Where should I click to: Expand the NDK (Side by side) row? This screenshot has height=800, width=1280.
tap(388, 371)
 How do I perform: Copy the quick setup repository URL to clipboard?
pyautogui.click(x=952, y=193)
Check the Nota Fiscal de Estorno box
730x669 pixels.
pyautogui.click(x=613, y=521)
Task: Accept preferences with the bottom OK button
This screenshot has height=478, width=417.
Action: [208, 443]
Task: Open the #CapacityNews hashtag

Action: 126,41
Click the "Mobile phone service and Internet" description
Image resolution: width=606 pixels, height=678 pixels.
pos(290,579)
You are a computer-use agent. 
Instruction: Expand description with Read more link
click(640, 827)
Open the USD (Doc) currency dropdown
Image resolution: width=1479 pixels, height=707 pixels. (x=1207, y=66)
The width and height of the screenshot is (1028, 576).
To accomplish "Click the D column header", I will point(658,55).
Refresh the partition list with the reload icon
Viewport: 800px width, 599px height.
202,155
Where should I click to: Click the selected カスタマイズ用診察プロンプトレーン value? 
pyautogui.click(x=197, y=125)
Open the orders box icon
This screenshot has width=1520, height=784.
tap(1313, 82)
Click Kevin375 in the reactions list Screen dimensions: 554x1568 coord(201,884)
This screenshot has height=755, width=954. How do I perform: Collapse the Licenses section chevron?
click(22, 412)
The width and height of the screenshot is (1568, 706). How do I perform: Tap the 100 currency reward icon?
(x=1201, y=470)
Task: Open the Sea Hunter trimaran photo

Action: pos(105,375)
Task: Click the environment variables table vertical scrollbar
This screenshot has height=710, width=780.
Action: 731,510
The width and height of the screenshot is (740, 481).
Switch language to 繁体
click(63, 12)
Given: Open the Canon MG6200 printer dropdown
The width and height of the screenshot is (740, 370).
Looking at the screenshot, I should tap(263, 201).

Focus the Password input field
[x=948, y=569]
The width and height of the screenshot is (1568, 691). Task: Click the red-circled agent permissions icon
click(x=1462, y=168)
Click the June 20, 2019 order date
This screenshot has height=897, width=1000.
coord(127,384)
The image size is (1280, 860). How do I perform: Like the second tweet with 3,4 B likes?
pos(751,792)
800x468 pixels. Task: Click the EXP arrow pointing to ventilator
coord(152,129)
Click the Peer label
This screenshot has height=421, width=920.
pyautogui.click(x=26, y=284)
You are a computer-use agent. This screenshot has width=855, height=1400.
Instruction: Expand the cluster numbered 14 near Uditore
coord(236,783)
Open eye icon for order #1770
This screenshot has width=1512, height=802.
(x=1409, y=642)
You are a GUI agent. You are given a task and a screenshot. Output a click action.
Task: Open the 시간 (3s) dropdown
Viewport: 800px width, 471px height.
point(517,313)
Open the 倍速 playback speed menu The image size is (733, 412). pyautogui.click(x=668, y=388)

▬▬▬▬▬▬▬▬▬▬

WHAT TO WORK ON:
Going through the material above, reproduce every line exactly.

SOLUTION TO THE PROBLEM:
Where should I click to: Expand the NDK (Side by side) row? This screenshot has height=800, width=1280.
tap(388, 371)
 How do I perform: Copy the quick setup repository URL to clipboard?
pyautogui.click(x=952, y=193)
Check the Nota Fiscal de Estorno box
730x669 pixels.
pyautogui.click(x=613, y=521)
Task: Accept preferences with the bottom OK button
This screenshot has height=478, width=417.
Action: [208, 443]
Task: Open the #CapacityNews hashtag

Action: 126,41
Click the "Mobile phone service and Internet" description
Image resolution: width=606 pixels, height=678 pixels.
pos(290,579)
You are a computer-use agent. 
Instruction: Expand description with Read more link
click(640, 827)
Open the USD (Doc) currency dropdown
Image resolution: width=1479 pixels, height=707 pixels. (x=1207, y=66)
The width and height of the screenshot is (1028, 576).
To accomplish "Click the D column header", I will point(658,55).
Refresh the partition list with the reload icon
Viewport: 800px width, 599px height.
202,155
Where should I click to: Click the selected カスタマイズ用診察プロンプトレーン value? 
pyautogui.click(x=197, y=125)
Open the orders box icon
This screenshot has width=1520, height=784.
tap(1313, 82)
Click Kevin375 in the reactions list Screen dimensions: 554x1568 coord(201,884)
This screenshot has height=755, width=954. How do I perform: Collapse the Licenses section chevron?
click(22, 412)
The width and height of the screenshot is (1568, 706). How do I perform: Tap the 100 currency reward icon?
(x=1201, y=470)
Task: Open the Sea Hunter trimaran photo

Action: pos(105,375)
Task: Click the environment variables table vertical scrollbar
This screenshot has height=710, width=780.
Action: 731,510
The width and height of the screenshot is (740, 481).
Switch language to 繁体
click(63, 12)
Given: Open the Canon MG6200 printer dropdown
The width and height of the screenshot is (740, 370).
Looking at the screenshot, I should tap(263, 201).

Focus the Password input field
[x=948, y=569]
The width and height of the screenshot is (1568, 691). Task: Click the red-circled agent permissions icon
click(x=1462, y=168)
Click the June 20, 2019 order date
This screenshot has height=897, width=1000.
coord(127,384)
The image size is (1280, 860). How do I perform: Like the second tweet with 3,4 B likes?
pos(751,792)
800x468 pixels. Task: Click the EXP arrow pointing to ventilator
coord(152,129)
Click the Peer label
This screenshot has height=421, width=920.
pyautogui.click(x=26, y=284)
You are a computer-use agent. This screenshot has width=855, height=1400.
Instruction: Expand the cluster numbered 14 near Uditore
coord(236,783)
Open eye icon for order #1770
This screenshot has width=1512, height=802.
(x=1409, y=642)
You are a GUI agent. You are given a task and a screenshot. Output a click action.
Task: Open the 시간 (3s) dropdown
Viewport: 800px width, 471px height.
point(517,313)
Open the 倍速 playback speed menu The image size is (733, 412). pyautogui.click(x=668, y=388)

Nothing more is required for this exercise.